[Stored data]

=====

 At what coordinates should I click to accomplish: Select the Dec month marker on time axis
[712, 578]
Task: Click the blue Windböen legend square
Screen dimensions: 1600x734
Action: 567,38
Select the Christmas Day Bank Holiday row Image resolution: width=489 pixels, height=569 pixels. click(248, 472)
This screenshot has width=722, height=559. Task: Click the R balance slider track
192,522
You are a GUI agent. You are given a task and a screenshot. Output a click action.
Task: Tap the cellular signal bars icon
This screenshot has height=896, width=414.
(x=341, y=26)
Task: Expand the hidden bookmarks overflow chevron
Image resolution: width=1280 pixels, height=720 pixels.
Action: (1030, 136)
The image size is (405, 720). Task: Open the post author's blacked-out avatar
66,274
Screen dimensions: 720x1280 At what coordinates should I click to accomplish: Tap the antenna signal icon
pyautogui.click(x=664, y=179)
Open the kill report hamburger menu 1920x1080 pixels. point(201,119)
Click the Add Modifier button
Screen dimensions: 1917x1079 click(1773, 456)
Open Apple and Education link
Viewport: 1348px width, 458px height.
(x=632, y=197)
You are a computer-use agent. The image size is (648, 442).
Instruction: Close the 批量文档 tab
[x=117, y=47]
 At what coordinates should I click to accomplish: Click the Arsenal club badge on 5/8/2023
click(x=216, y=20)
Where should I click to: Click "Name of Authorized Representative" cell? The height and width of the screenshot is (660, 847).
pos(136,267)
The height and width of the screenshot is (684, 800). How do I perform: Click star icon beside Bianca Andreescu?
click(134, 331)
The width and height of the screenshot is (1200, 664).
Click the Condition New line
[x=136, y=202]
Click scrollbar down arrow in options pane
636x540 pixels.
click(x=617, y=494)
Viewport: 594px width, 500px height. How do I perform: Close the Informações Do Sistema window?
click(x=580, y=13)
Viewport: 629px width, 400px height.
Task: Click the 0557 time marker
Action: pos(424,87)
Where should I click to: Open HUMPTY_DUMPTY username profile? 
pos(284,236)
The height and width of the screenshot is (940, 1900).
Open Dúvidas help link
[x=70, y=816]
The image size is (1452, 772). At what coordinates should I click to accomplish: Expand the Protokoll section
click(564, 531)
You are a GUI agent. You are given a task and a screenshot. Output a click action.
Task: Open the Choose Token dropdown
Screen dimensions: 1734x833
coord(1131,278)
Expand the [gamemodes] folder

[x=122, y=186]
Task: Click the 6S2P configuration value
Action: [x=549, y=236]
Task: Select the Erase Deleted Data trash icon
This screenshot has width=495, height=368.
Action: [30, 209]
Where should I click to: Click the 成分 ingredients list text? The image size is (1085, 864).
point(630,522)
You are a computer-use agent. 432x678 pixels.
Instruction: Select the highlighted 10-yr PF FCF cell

=====

[Problem requirements]
Each entry, from start to finish, must be restated exactly.

[Completed exercise]
 At what coordinates should I click to accomplish: Select the Dec month marker on time axis
[712, 578]
Task: Click the blue Windböen legend square
Screen dimensions: 1600x734
Action: 567,38
Select the Christmas Day Bank Holiday row Image resolution: width=489 pixels, height=569 pixels. click(248, 472)
This screenshot has width=722, height=559. Task: Click the R balance slider track
192,522
You are a GUI agent. You are given a task and a screenshot. Output a click action.
Task: Tap the cellular signal bars icon
This screenshot has height=896, width=414.
(x=341, y=26)
Task: Expand the hidden bookmarks overflow chevron
Image resolution: width=1280 pixels, height=720 pixels.
Action: (1030, 136)
The image size is (405, 720). Task: Open the post author's blacked-out avatar
66,274
Screen dimensions: 720x1280 At what coordinates should I click to accomplish: Tap the antenna signal icon
pyautogui.click(x=664, y=179)
Open the kill report hamburger menu 1920x1080 pixels. point(201,119)
Click the Add Modifier button
Screen dimensions: 1917x1079 click(1773, 456)
Open Apple and Education link
Viewport: 1348px width, 458px height.
(x=632, y=197)
You are a computer-use agent. The image size is (648, 442).
Instruction: Close the 批量文档 tab
[x=117, y=47]
 At what coordinates should I click to accomplish: Click the Arsenal club badge on 5/8/2023
click(x=216, y=20)
Where should I click to: Click "Name of Authorized Representative" cell? The height and width of the screenshot is (660, 847).
pos(136,267)
The height and width of the screenshot is (684, 800). How do I perform: Click star icon beside Bianca Andreescu?
click(134, 331)
The width and height of the screenshot is (1200, 664).
Click the Condition New line
[x=136, y=202]
Click scrollbar down arrow in options pane
636x540 pixels.
click(x=617, y=494)
Viewport: 594px width, 500px height. How do I perform: Close the Informações Do Sistema window?
click(x=580, y=13)
Viewport: 629px width, 400px height.
Task: Click the 0557 time marker
Action: pos(424,87)
Where should I click to: Open HUMPTY_DUMPTY username profile? 
pos(284,236)
The height and width of the screenshot is (940, 1900).
Open Dúvidas help link
[x=70, y=816]
The image size is (1452, 772). At what coordinates should I click to accomplish: Expand the Protokoll section
click(564, 531)
You are a GUI agent. You are given a task and a screenshot. Output a click action.
Task: Open the Choose Token dropdown
Screen dimensions: 1734x833
coord(1131,278)
Expand the [gamemodes] folder

[x=122, y=186]
Task: Click the 6S2P configuration value
Action: [x=549, y=236]
Task: Select the Erase Deleted Data trash icon
This screenshot has width=495, height=368.
Action: [30, 209]
Where should I click to: Click the 成分 ingredients list text? The image size is (1085, 864).
point(630,522)
You are a computer-use agent. 432x678 pixels.
Instruction: Select the highlighted 10-yr PF FCF cell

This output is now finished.